Form-Finding Process

Essential Form-Finding Process

Practically, the materials used for membrane structures are subjected to tension resistance only. All loads are transferred solely by tension. In order to ensure a sufficient resistance and shape consistency of membrane structures, it is necessary to provide the adequate prestress.

Due to the zero stiffness of the materials, it is not possible to separate the shape layout from the prestress design, because the shape is defined by the prestress. Each spatial system of force equilibrium (that is, the equilibrium of prestressing forces) clearly determines the spatial shape of a membrane structure. By defining boundary conditions and prestress forces in the equilibrium state, the actual shape of the membrane structure is specified. Searching for the shape of a membrane structure as a function of the defined prestress is called form-finding.

There are two different approaches to the form-finding process:

  1. Definition of boundary conditions and prestress ➝ A corresponding equilibrium shape is sought.
  2. Definition of boundary conditions and a shape (deformation) of the membrane ➝ An equilibrium prestress is sought.

Both methods are valid and have their advantages. However, the interaction between shape and loading prestress must never be neglected. By using the second approach, you can affect the final shape more easily, while the first one facilitates the design of the final prestress.

As the loading prestress is governing for the bearing resistance and endurance of the structures, the "Form-Finding" add-on provides this method for form-finding as well.

Key Features of Form-Finding Process

There is a direct correlation between the prestress and the shape of membrane structures. The properties of the fabrics used are irrelevant. The form-finding process is independent of the material.

In addition to boundary conditions and prestresses, the shape of a membrane structure can also be affected by loads. Thus, for pneumatically prestressed membranes, the program seeks the equilibrium shape for the defined prestress and interior pressure.

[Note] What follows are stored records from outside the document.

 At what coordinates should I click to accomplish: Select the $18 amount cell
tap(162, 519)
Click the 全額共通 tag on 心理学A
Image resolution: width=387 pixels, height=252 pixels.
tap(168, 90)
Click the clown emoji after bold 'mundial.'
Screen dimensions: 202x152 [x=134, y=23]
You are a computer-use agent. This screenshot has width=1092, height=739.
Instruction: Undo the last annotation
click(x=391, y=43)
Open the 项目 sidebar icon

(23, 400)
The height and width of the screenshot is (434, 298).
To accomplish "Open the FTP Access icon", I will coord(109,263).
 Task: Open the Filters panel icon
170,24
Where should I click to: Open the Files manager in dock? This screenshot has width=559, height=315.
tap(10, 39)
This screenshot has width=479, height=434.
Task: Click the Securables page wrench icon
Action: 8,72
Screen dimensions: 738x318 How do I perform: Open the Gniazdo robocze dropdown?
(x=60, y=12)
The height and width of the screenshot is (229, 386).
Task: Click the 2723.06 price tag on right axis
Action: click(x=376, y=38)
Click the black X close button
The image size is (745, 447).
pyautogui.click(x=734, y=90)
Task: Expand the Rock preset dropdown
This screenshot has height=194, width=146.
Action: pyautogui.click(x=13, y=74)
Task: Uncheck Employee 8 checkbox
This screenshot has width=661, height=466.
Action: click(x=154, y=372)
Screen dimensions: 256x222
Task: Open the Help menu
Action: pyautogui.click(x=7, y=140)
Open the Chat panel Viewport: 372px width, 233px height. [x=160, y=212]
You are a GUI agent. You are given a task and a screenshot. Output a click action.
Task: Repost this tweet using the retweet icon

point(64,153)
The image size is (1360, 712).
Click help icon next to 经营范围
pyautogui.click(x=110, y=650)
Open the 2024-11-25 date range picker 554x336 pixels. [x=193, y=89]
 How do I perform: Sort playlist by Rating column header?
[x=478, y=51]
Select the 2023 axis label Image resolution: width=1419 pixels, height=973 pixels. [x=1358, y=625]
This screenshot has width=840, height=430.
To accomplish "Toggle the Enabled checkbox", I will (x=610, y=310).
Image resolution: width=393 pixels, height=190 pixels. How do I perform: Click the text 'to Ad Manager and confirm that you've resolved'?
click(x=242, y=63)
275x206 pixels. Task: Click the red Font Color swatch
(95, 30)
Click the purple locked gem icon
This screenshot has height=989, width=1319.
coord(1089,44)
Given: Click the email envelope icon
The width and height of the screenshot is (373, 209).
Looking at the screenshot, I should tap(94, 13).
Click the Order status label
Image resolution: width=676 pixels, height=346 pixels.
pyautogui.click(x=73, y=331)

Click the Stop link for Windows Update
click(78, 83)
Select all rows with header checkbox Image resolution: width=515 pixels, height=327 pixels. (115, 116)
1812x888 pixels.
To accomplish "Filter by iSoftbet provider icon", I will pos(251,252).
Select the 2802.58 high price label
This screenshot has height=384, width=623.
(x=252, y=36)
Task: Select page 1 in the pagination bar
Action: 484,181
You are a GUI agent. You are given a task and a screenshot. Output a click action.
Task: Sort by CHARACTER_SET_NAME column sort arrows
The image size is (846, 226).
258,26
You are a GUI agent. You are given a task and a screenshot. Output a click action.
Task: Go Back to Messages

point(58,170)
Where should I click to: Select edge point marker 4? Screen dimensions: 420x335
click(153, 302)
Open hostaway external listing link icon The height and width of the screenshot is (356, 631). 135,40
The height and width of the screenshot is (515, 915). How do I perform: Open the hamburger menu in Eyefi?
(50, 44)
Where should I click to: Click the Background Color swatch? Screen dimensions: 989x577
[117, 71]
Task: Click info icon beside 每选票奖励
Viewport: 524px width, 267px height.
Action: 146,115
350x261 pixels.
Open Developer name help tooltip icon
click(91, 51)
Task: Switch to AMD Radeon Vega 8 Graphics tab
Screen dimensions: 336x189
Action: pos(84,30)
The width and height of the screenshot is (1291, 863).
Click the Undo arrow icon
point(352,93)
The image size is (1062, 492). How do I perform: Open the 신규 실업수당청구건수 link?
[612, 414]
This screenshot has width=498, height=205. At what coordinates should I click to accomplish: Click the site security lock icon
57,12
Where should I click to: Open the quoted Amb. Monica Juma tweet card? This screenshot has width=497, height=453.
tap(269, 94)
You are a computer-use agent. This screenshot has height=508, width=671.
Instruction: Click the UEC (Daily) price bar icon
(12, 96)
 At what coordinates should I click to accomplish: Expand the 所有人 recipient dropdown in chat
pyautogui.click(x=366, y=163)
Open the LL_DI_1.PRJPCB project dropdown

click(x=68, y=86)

The load due to the self-weight may also affect the form-finding process. It is possible to search for a shape that corresponds to the specified prestress, the self-weight, and the interior pressure, if applicable. However, the self-weight applied in the form-finding process hardly influences the final shape and prestress, since the self-weight of the fabric is low.

Application Method for Form-Finding

The shape of a membrane structure is clearly defined by the boundary conditions and equilibrium prestress, or by the equilibrium between the prestress and load (internal pressure, self-weight), if necessary. However, it is difficult to define the equilibrium prestress, that is, the spatial equilibrium of forces.

When designing a membrane structure, isotropic prestress is usually the only equilibrium prestress that you can define in advance. However, such prestress does not always prove to be suitable – both in terms of the actual shape and the subsequent nonlinear analysis. Moreover, it may occur that a shape that conforms to the isotropic prestress is physically not possible due to specific boundary conditions.

Hence, it is necessary to specify an orthotropic prestress in the form-finding process. A constant orthotropic prestress in the equilibrium state is only possible if the Gaussian curve of the respective surface is equal to zero (for example, in the case of plane or cylindrical surfaces). Double-curved membrane structures are not characterized by this property. It would be necessary to provide the membrane with a general spatial orthotropic
prestress. However, this is unrealistic and would require a tool that is able to find, in addition to the equilibrium shape, the equilibrium prestress by specifying the prestresses in two directions (warp and weft directions).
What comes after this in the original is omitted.